- Activity
Retype everything in the git line-endings thread below from "git filters issue?" down to "much more complicated.", keeping every character unchanged.

- Passage shown
===

I don't know how this would impact the signature though? The sha1 used for the signature should only work with the binary itself.

plbossart commented 2 years ago

git filters issue? https://stackoverflow.com/questions/5290444/why-does-git-hash-object-return-a-different-hash-than-openssl-sha1

plbossart commented 2 years ago

Bingo!

git hash-object --no-filters src/arch/xtensa/hal/set_region_translate.c
b1b53ed4ab216f6a0c8e7c628d93de627ac370b1
marc-hb commented 2 years ago

I don't know how this would impact the signature though? The sha1 used for the signature should only work with the binary itself.

Agreed, this should not affect the rest of the build. It's still a serious bug though because: 1. it breaks the logger dictionary checksum; 2. it makes troubleshooting other issues much more complicated.

plbossart commented 2 years ago

after breaking audio since 1997, I just started a new career with crypto. Bitcoin, here I come :-)

marc-hb commented 2 years ago

OK, these two files and only these two have Windows end of lines:

find * -exec dos2unix {} \; # DONT DO THIS AT HOME
git diff --stat
 src/arch/xtensa/hal/set_region_translate.c  | 1068 +++++++++++++--------------
 src/arch/xtensa/include/xtensa/c6x-compat.h | 3516 +++++++++++++++++++++++++++++++++++++++++++--------------------------------------------
 2 files changed, 2292 insertions(+), 2292 deletions(-)

core.autocrlf is evil, never use it. Use a decent, polyglot editor instead.

Some repos have .sh and .bat files in the same repo, how does core.autocrlf support that? It does not! Don't use it, it's evil.

===

- Source data
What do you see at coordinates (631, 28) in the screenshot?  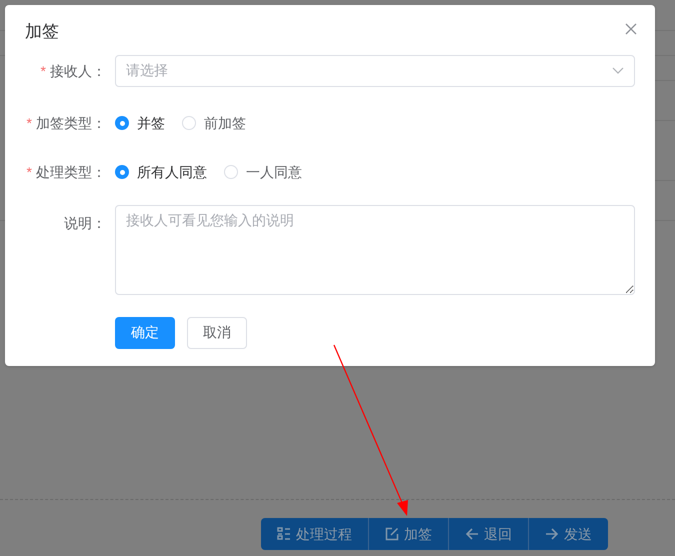 I see `close-icon` at bounding box center [631, 28].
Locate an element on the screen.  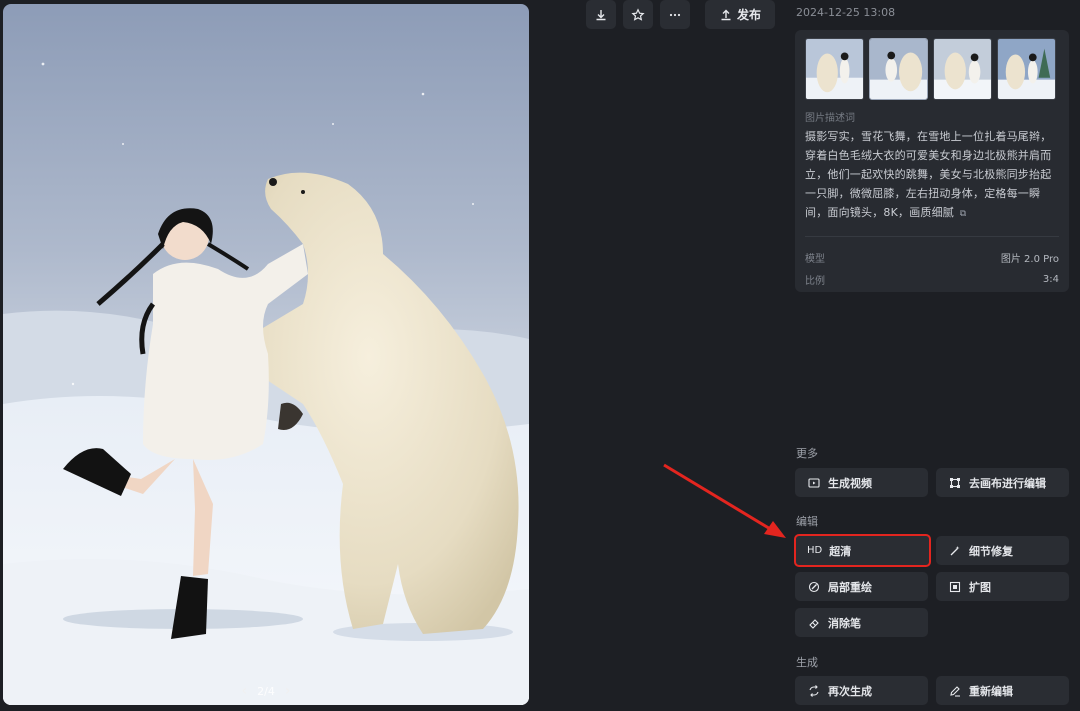
more-button is located at coordinates (675, 14).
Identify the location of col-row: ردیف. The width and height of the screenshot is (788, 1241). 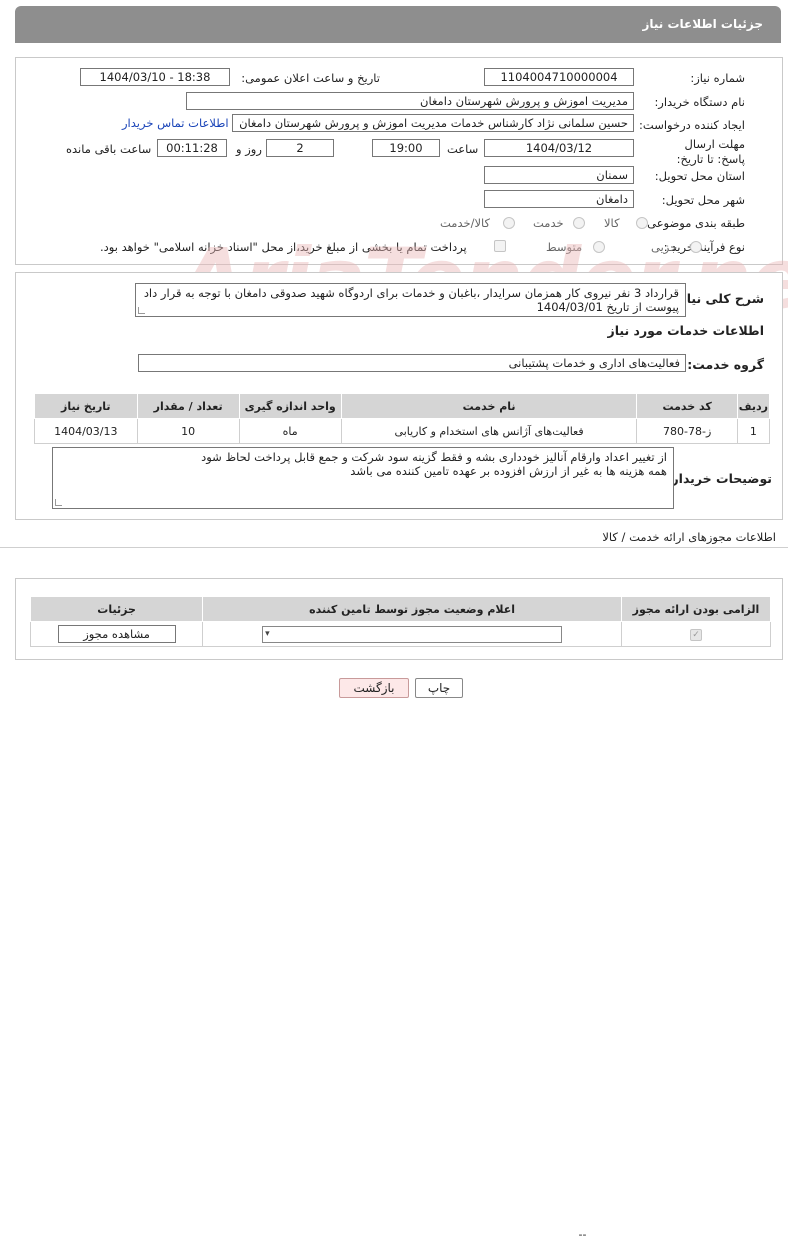
(754, 406).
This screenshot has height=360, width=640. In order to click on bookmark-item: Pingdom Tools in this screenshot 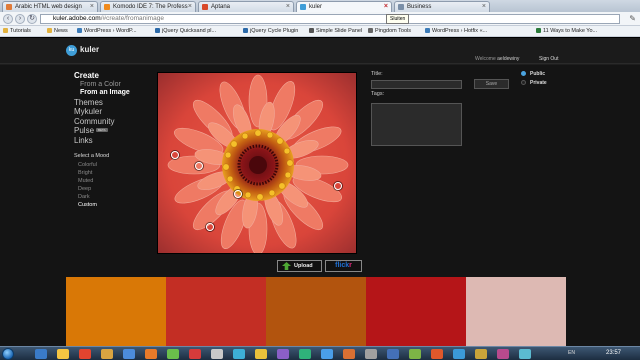, I will do `click(390, 31)`.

===

- Answer space
git filters issue? https://stackoverflow.com/questions/5290444/why-does-git-hash-object-return-a-different-hash-than-openssl-sha1

plbossart commented 2 years ago

Bingo!

git hash-object --no-filters src/arch/xtensa/hal/set_region_translate.c
b1b53ed4ab216f6a0c8e7c628d93de627ac370b1
marc-hb commented 2 years ago

I don't know how this would impact the signature though? The sha1 used for the signature should only work with the binary itself.

Agreed, this should not affect the rest of the build. It's still a serious bug though because: 1. it breaks the logger dictionary checksum; 2. it makes troubleshooting other issues much more complicated.